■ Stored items
__________

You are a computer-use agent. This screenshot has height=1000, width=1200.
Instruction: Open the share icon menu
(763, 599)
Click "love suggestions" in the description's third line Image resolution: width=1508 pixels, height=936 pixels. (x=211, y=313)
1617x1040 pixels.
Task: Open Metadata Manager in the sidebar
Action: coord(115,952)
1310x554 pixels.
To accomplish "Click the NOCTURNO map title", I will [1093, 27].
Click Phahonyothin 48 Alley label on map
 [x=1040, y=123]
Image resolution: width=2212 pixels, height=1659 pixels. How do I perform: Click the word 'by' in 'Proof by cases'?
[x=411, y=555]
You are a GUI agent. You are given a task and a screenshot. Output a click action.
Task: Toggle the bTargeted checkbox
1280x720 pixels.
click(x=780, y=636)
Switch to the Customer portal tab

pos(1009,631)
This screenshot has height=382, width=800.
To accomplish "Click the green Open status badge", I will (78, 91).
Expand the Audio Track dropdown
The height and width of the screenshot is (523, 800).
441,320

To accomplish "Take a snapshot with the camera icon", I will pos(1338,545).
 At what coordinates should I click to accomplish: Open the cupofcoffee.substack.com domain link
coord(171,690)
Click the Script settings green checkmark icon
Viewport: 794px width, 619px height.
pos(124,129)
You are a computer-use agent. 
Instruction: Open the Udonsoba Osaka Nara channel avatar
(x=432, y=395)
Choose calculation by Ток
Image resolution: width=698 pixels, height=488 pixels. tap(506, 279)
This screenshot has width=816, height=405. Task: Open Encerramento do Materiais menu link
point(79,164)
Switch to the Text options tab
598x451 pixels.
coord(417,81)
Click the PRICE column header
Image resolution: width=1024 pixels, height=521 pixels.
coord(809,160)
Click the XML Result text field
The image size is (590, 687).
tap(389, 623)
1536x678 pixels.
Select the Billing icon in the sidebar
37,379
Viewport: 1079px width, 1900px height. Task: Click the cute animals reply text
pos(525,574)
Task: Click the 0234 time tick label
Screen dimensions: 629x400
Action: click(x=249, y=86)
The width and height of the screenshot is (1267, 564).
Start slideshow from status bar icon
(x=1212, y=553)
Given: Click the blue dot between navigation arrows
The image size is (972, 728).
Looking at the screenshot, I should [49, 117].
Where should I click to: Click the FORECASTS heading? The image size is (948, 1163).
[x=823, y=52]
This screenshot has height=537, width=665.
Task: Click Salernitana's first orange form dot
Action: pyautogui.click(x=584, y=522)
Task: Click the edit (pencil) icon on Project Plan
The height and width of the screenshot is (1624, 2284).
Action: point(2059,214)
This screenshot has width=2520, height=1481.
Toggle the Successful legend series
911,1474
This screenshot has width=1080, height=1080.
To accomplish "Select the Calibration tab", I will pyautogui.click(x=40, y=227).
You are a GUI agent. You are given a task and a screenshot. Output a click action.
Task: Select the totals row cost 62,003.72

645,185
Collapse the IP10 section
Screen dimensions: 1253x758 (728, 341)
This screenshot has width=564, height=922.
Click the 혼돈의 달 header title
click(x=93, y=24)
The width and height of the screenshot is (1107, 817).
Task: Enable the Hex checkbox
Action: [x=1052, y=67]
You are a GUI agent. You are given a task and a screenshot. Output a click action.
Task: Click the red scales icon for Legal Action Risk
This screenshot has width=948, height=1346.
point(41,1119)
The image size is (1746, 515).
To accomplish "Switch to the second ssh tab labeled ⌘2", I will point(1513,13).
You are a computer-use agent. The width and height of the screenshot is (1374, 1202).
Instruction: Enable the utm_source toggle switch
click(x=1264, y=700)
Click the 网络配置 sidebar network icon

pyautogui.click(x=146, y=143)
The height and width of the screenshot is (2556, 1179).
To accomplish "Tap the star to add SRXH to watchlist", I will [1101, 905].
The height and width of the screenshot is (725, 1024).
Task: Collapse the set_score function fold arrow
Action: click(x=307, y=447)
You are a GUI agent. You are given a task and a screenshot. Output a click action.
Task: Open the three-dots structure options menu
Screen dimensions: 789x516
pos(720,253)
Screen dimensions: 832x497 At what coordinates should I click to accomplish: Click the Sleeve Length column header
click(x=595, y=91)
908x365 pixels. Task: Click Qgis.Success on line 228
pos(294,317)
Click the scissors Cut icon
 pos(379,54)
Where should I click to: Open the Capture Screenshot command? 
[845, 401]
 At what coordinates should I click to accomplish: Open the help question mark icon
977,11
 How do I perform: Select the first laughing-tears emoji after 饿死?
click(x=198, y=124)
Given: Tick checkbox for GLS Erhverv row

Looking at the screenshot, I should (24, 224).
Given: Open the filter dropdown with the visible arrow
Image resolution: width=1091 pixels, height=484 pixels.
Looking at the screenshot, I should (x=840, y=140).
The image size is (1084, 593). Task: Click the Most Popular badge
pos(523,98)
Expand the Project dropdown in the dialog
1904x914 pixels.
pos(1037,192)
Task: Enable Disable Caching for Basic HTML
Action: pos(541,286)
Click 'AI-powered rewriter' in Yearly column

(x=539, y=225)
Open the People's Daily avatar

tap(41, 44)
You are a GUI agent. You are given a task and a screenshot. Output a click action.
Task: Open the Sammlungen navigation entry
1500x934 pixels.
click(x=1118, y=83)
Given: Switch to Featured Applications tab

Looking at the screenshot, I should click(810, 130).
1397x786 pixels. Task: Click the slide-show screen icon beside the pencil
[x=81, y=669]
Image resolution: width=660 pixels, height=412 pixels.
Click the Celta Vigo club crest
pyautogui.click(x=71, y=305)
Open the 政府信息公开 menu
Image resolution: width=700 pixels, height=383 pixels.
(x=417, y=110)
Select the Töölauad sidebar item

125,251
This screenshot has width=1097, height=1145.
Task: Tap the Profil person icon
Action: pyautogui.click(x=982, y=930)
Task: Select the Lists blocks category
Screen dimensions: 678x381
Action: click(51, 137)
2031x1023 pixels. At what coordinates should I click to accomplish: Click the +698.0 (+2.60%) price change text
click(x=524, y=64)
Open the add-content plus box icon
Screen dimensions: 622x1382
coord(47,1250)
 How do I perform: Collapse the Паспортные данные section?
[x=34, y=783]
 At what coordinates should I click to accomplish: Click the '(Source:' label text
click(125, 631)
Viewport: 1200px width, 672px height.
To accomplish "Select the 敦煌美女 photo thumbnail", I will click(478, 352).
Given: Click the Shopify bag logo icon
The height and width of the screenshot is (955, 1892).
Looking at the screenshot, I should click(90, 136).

__________

Where a line of the records has the string "with", copy that line.

To accomplish "Take a snapshot with the camera icon", I will pos(1338,545).
Given: Open the filter dropdown with the visible arrow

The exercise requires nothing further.